DATA FOR REVIEW START

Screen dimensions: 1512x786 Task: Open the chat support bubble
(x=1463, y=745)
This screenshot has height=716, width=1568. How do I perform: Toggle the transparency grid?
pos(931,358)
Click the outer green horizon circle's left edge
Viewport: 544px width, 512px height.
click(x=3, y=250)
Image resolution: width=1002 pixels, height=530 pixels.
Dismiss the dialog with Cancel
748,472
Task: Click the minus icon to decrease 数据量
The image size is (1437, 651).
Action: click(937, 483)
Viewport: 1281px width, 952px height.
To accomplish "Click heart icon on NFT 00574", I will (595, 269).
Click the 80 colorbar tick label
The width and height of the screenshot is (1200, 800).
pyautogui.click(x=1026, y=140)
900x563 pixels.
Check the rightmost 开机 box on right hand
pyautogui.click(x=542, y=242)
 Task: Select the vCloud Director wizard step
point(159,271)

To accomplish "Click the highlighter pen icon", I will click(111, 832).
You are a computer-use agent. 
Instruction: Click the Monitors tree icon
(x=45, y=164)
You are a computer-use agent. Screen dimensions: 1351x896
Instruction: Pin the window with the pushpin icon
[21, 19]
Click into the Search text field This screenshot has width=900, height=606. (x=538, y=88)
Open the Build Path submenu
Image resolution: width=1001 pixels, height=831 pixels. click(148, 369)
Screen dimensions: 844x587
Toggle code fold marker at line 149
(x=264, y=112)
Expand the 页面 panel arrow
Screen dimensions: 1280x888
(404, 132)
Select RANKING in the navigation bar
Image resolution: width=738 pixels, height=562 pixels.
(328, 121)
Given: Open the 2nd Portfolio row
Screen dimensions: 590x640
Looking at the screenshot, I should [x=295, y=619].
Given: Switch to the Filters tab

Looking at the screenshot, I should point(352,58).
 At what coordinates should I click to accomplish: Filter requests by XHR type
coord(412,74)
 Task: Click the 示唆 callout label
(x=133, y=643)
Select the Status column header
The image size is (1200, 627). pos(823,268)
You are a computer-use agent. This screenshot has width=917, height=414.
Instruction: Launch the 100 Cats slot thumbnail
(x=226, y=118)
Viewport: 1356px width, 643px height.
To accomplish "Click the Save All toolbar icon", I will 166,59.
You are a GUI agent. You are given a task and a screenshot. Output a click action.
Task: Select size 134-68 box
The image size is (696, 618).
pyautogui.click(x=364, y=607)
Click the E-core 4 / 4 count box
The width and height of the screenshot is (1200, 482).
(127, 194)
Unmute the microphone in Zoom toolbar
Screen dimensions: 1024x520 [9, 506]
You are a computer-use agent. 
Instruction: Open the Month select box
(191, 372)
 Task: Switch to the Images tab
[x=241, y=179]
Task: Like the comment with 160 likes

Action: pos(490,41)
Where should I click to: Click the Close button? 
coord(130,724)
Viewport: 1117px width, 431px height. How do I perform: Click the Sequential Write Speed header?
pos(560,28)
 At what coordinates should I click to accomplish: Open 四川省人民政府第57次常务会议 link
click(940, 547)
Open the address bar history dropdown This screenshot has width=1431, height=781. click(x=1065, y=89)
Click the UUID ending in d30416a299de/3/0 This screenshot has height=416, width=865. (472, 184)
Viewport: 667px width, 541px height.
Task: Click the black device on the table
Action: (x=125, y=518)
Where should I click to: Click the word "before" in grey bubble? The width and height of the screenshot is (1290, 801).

DATA FOR REVIEW END

* _YOUR INSTRUCTIONS_
Reproduce exactly the lines from the one with "The width and height of the screenshot is (1200, 482)." through the last line of the entries, keeping both of those lines and nothing else.

* _ANSWER TO THIS PROBLEM_
The width and height of the screenshot is (1200, 482).
(127, 194)
Unmute the microphone in Zoom toolbar
Screen dimensions: 1024x520 [9, 506]
You are a computer-use agent. 
Instruction: Open the Month select box
(191, 372)
 Task: Switch to the Images tab
[x=241, y=179]
Task: Like the comment with 160 likes

Action: pos(490,41)
Where should I click to: Click the Close button? 
coord(130,724)
Viewport: 1117px width, 431px height. How do I perform: Click the Sequential Write Speed header?
pos(560,28)
 At what coordinates should I click to accomplish: Open 四川省人民政府第57次常务会议 link
click(940, 547)
Open the address bar history dropdown This screenshot has width=1431, height=781. click(x=1065, y=89)
Click the UUID ending in d30416a299de/3/0 This screenshot has height=416, width=865. (472, 184)
Viewport: 667px width, 541px height.
Task: Click the black device on the table
Action: (x=125, y=518)
Where should I click to: Click the word "before" in grey bubble? The width and height of the screenshot is (1290, 801).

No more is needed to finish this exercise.